(Page extract)
= = = = =
Class 12 Politics and Geography in the
Republican Era
2
Political Geography
  • Political geography refers to the interplay of
    politics and related factors such as
    socio-cultural attributes, across space.
  • In South America, as previously discussed,
    important phenomena have included the colonial
    histories, demographic trends, ethnic variations,
    and differential concentrations of economic
    power, for example, between rural and urban
    elites.
  • A wide-ranging set of topics, for the purpose of
    this class, we will try and narrow it down by
    picking some key themes for a little more
    elaboration, particularly the struggle between
    conservatism and liberalism (frequently manifest
    as capitalinos v. regionales or rural
    latifundista v. urban intellectual), between
    oligarchies and the masses, and between criollo
    and indigena.
  • Woven into this is the complex history of the
    major global political struggle of the 20th
    century that between the forces of capitalism
    and communism.

3
Conservatives and Liberals
  • Our textbook has characterized the prevailing
    characteristic of many South American political
    environments
  • Conservatives favored status quo, preferred
    oligarchic power (supporting caudillos), resisted
    land reform, favored strong national governments,
    defended close links between church and state
    (for example, in providing education), and
    promoted rule from the capital city.
= = = = =
(Items from a data source)
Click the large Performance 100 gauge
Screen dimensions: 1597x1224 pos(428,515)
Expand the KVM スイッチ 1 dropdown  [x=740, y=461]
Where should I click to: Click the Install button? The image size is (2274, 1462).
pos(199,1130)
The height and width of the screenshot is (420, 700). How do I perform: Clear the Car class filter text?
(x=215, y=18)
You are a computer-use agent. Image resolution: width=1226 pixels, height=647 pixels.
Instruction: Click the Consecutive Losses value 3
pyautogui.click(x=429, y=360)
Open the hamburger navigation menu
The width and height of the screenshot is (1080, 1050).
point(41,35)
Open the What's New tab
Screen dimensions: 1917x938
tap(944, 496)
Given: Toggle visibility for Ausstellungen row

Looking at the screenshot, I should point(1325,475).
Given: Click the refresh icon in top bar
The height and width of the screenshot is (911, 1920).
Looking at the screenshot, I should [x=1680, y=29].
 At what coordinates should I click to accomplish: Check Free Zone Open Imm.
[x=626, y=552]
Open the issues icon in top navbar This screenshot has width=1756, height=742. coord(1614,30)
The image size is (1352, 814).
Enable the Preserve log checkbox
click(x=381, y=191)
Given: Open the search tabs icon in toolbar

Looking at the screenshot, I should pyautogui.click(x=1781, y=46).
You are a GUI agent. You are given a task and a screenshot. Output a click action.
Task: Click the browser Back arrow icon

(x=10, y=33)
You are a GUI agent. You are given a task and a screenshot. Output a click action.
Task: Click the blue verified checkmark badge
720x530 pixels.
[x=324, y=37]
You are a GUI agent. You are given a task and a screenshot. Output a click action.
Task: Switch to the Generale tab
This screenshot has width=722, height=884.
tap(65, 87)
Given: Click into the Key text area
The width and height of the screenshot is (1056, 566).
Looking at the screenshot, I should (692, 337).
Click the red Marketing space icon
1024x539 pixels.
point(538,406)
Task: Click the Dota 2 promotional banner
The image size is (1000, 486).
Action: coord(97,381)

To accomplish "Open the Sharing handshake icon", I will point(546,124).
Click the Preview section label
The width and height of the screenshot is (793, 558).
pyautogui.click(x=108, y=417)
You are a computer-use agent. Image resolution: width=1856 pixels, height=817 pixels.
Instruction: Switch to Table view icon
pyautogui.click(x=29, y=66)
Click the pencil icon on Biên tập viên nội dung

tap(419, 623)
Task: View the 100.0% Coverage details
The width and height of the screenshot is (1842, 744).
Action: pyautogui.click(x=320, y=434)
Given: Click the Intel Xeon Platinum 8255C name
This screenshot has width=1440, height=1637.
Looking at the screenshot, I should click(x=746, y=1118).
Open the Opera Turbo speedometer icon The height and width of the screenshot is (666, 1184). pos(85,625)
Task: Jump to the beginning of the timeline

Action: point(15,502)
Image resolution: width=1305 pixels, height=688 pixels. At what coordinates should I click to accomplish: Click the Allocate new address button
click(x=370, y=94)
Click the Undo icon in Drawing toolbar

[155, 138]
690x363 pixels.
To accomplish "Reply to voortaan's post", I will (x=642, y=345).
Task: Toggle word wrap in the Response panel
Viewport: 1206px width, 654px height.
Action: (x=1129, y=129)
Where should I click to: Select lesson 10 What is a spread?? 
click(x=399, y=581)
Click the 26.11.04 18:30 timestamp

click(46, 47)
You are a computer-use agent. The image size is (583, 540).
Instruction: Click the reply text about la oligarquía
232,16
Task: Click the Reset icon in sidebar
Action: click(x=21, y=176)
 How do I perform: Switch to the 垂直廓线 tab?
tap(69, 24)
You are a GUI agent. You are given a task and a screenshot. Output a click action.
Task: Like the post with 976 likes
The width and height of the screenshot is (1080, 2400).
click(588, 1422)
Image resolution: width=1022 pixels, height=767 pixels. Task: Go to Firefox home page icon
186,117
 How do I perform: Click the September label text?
= = = = =
(Problem statement)
Please write what comes next in the lecture notes on South American political geography, picking up after the point about rule from the capital city.

(Result of this exercise)
  • Liberals sought change, promoted democratic
    reform, proposed land reform and break up of
    latifundios, favored federalism and devolution of
    authority to states/regions, wanted separation of
    church and state, and (later) favored
    nationalization of major industries (especially
    foreign owned).

4
Conservatives and liberals
  • Conservatives were usually based in the capital
    city although frequently were owners of vast
    tracts of land in the rural provinces managed by
    caretakers.
  • Their family members dominated the military
    officer ranks and the catholic church hierarchy.
  • Their absentee status made them relatively blind
    to the plight of the rural peasants and their
    privileged status largely insulated them from the
    squalor and poverty of the urban poor.
  • Contrastingly, liberals were often
    foreign-educated upper classes, disillusioned,
    principled clergy (frequently Jesuits), and the
    more marginal middle-classes neglected and/or
    exploited by the oligarchs and based out in the
    under-developed regional centers.
  • The general success of the conservatives was a
    factor in promoting primatism of cities in South
    America.

5
The Capitalinos
  • Historically, the urban framework of South
    America became dominated by a few large cities,
    frequently the largest being the capital in which
    most of the important functions and economic
    wealth creation was located.
  • The dominance of a single large city over all the
    others in a region is known as primatism.
  • This was a common characteristic of the South
    American region in the colonial era.
  • It is estimated that the regional capitals in the
    1600s contained more than half of the Spanish
    populations.
  • It is still the case that the economic elites
    allocate the majority of financial resources to
    the traditional urban centers where they reside,
    exacerbating a push and pull phenomenon that has
    encouraged mass rural-urban migration from
    neglected regions that continues unabated.

6
Oligarchs and Peasants
  • Economic power has become very stratified and
    increasingly geographically polarized in South
    America.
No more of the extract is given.